◆ **Dataset entries**
+---+

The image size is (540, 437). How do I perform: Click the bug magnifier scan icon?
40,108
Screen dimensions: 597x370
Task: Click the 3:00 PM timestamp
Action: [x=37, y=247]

+---+

◆ **EXERCISE**
Retype every entry exactly.

◆ **EXPECTED ANSWER**
The image size is (540, 437). How do I perform: Click the bug magnifier scan icon?
40,108
Screen dimensions: 597x370
Task: Click the 3:00 PM timestamp
Action: [x=37, y=247]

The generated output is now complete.